My Guest Blogger Eddie Block (CISSP, CIPM, CIPP/G, CISA, CEH) is a senior attorney in Gardere’s Litigation Group and member of the Cybersecurity and Privacy Legal Services Team who focuses on all aspects of information cyber security, including credentialing functions, firewall and IDS deployment and monitoring, and penetration testing, and related complex litigation.  Eddie blogs at JurisHacker.

For many years I have said that “anybody that’s good with computers is incapable of having a meaningful relationship with another human,” so I was pleased to see Eddie’s blog:

Translation services available

When I was a penetration tester I struggled to adequately express the importance of the vulnerabilities I identified.  For some reason, I couldn’t convince the business and legal teams that the vulnerabilities had to be mitigated and that the business had to spend time and money on the effort.

Like many young and excitable IT and security people, I couldn’t understand why no one could grasp why this was important.  “Are they idiots?”, “Don’t they get it?”, “They just don’t care about security!”

It turns out it wasn’t their failure, but mine.  I wasn’t speaking in the right language.

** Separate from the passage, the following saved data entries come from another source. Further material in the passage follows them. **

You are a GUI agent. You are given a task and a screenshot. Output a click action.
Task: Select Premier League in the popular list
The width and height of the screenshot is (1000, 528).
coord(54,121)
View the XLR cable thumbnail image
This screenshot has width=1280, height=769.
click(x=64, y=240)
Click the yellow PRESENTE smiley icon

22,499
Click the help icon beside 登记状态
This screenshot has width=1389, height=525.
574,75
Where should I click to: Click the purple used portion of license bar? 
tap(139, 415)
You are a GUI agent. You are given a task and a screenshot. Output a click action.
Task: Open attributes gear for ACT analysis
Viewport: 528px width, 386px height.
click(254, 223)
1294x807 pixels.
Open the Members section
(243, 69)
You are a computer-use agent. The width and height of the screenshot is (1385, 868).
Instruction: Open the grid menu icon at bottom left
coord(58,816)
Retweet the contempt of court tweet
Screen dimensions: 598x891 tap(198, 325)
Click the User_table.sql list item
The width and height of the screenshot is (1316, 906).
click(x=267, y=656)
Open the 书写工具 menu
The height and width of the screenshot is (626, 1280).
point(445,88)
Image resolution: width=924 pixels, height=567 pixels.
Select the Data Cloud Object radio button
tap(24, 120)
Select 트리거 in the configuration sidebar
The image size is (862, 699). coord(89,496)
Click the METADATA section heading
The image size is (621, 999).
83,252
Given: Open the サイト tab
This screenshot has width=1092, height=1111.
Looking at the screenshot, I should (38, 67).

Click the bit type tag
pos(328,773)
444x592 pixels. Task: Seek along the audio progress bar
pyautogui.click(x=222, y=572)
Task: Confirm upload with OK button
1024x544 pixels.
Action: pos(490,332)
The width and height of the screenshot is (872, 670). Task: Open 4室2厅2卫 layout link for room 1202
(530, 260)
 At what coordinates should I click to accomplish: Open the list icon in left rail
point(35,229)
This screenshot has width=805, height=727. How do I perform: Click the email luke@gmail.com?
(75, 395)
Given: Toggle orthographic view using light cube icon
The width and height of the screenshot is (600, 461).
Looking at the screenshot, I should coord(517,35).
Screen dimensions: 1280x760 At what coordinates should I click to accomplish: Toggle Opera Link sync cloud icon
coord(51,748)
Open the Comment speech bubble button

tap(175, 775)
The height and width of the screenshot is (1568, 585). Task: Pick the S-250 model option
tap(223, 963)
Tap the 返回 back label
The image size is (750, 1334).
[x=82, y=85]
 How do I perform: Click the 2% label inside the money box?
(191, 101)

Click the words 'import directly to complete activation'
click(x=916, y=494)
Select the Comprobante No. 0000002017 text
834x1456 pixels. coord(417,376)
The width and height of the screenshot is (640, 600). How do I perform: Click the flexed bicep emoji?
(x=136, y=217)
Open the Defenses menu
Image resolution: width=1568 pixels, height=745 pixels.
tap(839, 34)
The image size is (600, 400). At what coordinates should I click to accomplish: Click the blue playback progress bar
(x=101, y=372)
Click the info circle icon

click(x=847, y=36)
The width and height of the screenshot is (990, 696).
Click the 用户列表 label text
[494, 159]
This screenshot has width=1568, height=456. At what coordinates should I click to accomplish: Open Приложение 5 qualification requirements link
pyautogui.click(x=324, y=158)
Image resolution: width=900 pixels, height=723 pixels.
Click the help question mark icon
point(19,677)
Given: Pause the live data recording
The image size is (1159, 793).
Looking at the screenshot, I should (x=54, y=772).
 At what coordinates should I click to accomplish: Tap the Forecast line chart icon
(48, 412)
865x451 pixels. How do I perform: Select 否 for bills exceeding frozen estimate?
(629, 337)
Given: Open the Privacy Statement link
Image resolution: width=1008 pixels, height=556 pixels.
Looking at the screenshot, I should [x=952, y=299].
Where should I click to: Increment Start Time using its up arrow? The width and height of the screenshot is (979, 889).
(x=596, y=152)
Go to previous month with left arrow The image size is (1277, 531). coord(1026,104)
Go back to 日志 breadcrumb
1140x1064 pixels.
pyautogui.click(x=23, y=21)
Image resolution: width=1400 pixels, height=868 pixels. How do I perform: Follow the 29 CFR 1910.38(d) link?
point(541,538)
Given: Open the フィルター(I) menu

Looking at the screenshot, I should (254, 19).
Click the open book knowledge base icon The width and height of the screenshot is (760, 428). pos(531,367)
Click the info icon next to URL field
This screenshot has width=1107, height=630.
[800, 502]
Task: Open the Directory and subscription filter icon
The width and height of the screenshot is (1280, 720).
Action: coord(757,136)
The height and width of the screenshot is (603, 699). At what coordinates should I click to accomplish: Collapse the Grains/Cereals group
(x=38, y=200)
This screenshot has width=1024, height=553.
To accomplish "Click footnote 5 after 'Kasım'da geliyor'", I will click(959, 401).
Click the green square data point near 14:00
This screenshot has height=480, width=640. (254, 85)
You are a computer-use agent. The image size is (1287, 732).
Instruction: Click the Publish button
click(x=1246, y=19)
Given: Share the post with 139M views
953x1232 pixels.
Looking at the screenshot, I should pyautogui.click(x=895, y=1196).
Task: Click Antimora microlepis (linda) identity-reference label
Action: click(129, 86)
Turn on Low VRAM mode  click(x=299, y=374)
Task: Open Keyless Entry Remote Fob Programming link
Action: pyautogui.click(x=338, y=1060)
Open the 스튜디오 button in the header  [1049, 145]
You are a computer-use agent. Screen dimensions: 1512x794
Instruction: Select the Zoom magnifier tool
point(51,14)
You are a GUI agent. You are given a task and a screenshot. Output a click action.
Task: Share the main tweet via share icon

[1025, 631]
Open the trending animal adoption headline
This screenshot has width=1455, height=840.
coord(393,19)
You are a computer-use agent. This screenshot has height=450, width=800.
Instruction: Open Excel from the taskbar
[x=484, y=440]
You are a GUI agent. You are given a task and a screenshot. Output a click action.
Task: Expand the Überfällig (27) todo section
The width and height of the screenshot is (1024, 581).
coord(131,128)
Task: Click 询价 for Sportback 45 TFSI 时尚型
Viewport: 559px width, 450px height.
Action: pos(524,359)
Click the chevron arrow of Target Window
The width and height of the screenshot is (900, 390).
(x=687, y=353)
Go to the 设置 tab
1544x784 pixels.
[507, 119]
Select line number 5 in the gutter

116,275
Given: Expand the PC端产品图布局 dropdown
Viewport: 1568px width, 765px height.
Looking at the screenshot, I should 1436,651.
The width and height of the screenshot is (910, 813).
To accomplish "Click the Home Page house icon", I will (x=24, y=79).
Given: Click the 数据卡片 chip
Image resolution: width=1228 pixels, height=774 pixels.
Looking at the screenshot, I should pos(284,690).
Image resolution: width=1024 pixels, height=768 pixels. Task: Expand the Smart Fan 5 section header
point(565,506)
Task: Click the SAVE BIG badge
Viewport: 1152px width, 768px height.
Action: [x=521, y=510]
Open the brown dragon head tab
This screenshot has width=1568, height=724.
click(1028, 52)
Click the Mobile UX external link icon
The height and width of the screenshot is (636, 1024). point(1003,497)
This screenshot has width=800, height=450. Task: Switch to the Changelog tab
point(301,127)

I dropped out of the security world for three years and went to law school.  When I enrolled, my goal was not to become a lawyer, but to learn to think and write like a lawyer.  I enjoyed law school and took full advantage of the opportunities presented to me.  I was able to work as a research assistant for one of the legal research and writing professors (Thanks Mike!), serve on the editorial board of the Law Journal, earned a fellowship in the Center for Terrorism Law, and leveraged my IT skills to get a job in the Westlaw lab.

I really enjoyed law school.

After law school I returned to security, this time with a different language under my belt and a better understanding of how to present my concerns.  I couldn’t think in terms of security vulnerabilities anymore.  I had to speak another language.

My big discovery was:

  • Security thinks about vulnerabilities;
  • Executives think about risk; and
  • Lawyers think about liability.

While they sound similar, they are distinct ways of approaching a decision.  In order to communicate the importance of security to different audiences, I had to adapt to them and not expect them to adapt to me.

So need additional funding for a security project?  Write up your proposals geared toward the audience and how they think.  Does the lack of a security control create risk to the organization?  Will the organization breach a duty and become liable under a contract, law, or regulation?

These subtle shifts in thinking may help drive the discussion forward and lead to better understanding and better security.